Let's first recap the trading session in Asia overnight and some breaking news this morning. Equities fell acorss the region, with the MSCI (ex-Japan) index slumping more than 1.1 percent before bouncing from the session lows. Commodity prices are stuck in a rut last seen 14 years ago, with the S&P GSCI, a basket tracker of 23 raw materials prices, down 7.4 percent so far this month after losses in April and March.

Conspiracy theorists will be alive with speculation this morning over the motivations of Germany's political leaders throughout the sovereign debt crisis as we discover its economy, the biggest in Europe, grew by a surprising 0.5 percent in the first quarter of this year.
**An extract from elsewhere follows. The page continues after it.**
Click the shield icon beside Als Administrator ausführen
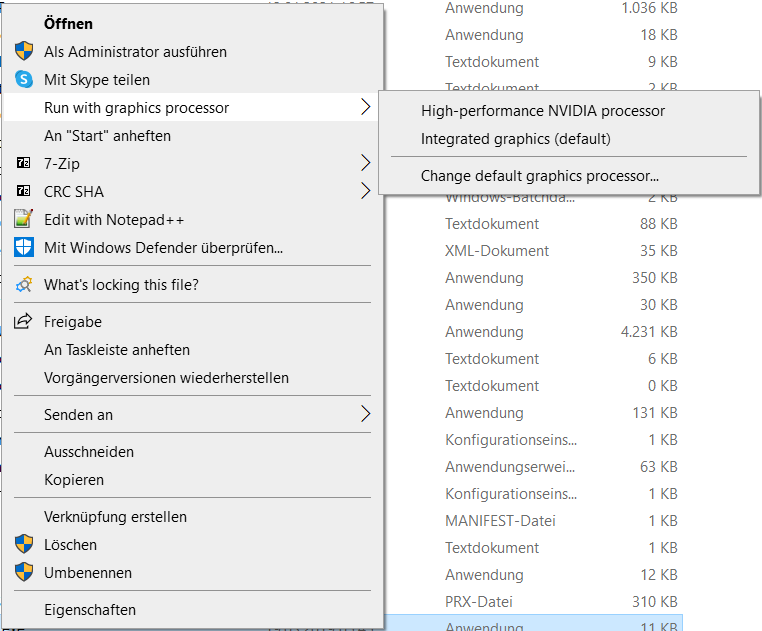The height and width of the screenshot is (631, 762). [x=23, y=51]
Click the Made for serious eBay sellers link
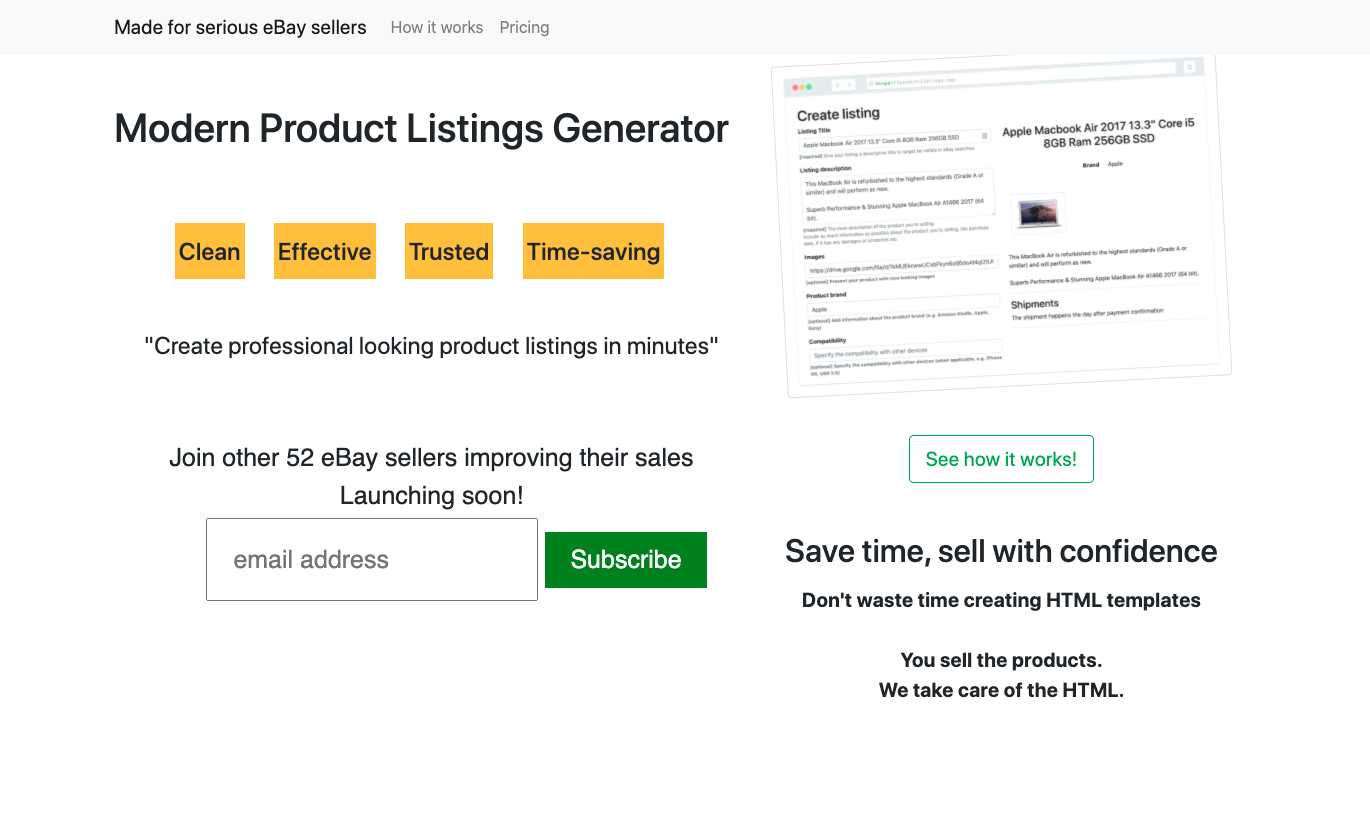1370x817 pixels. (x=240, y=27)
Not only is that a 0.7 percent swing from the final three months of 2011, but it's around 5 times stronger than analysts had forecast. And, it's largely built on the back of a significant advance in exports, which, of course, are made more globally competitive as the Euro weakens.

France avoided recession - barely - but posting 0.0 percent GDP (growth? bit of a tautology there). Interesting contrast in the French and German figures, in that exports *slowed* in France, trimming 0.1 percent from GDP, while they soared in Germany. Household consumption in France grew a modest 0.2 percent. The contrast is an excellent reminder as to why Francois Hollande, France's newly-elected President, is likely to push for "end-demand" stimulus during his inaugural meeting with Angela Merkel in Berlin today. France needs to generate more domestic consumption.
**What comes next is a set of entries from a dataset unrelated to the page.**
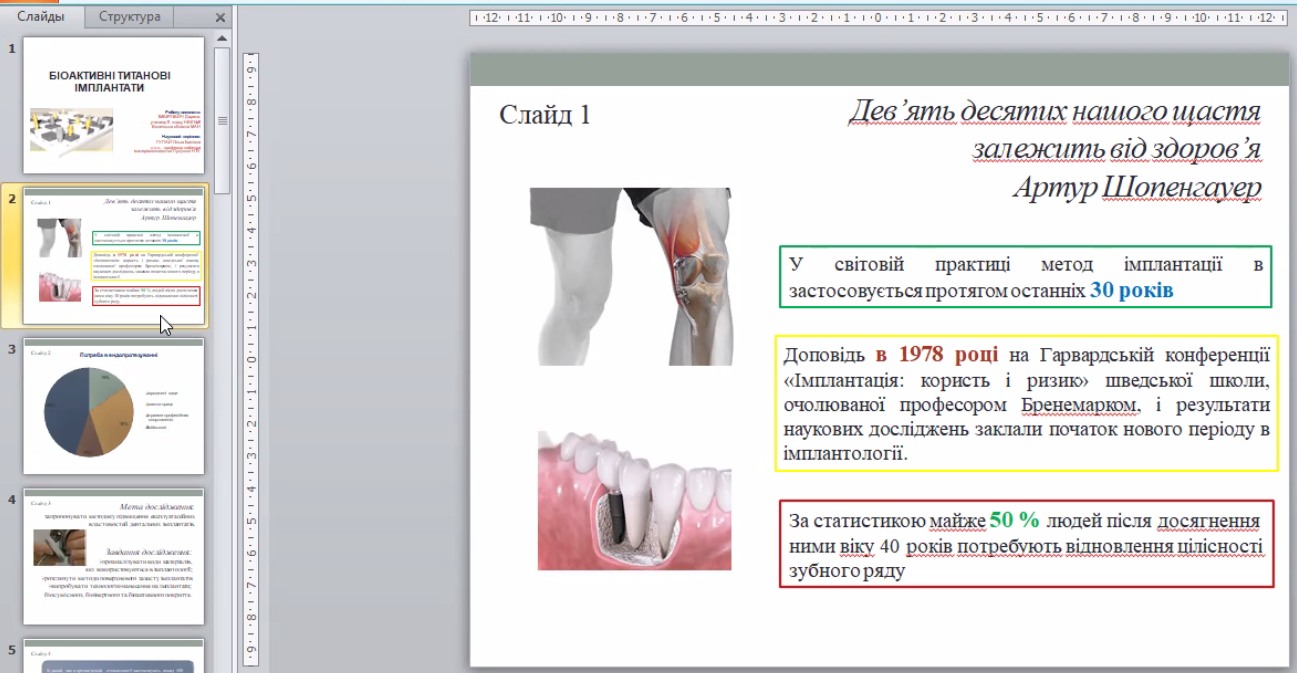Screen dimensions: 1297x673
Task: Open slide 3 pie chart thumbnail
Action: tap(114, 405)
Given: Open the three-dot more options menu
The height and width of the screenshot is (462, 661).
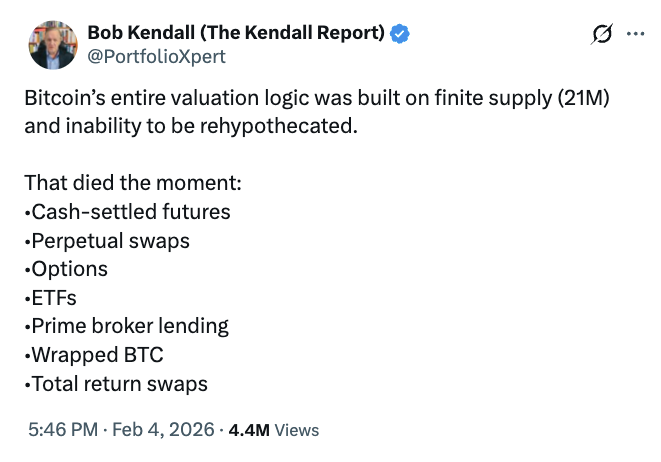Looking at the screenshot, I should point(635,34).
In Athens, President Karolos Papoulias is expected to try and ask Greece's party political leaders to allow a select group of "technocrats" to run the country as it seeks to avoid default and economic catastrophe. In keeping with the political mood, media reports suggest Syriza and the sundry leftist parties will reject this idea and push for June elections.

The single currency, for it's part, is holding "firm" (at least in a two-day sample size) at 1.2850 and could find favour if traders get a bigger surprise from Eurozone GDP at 0900 GMT.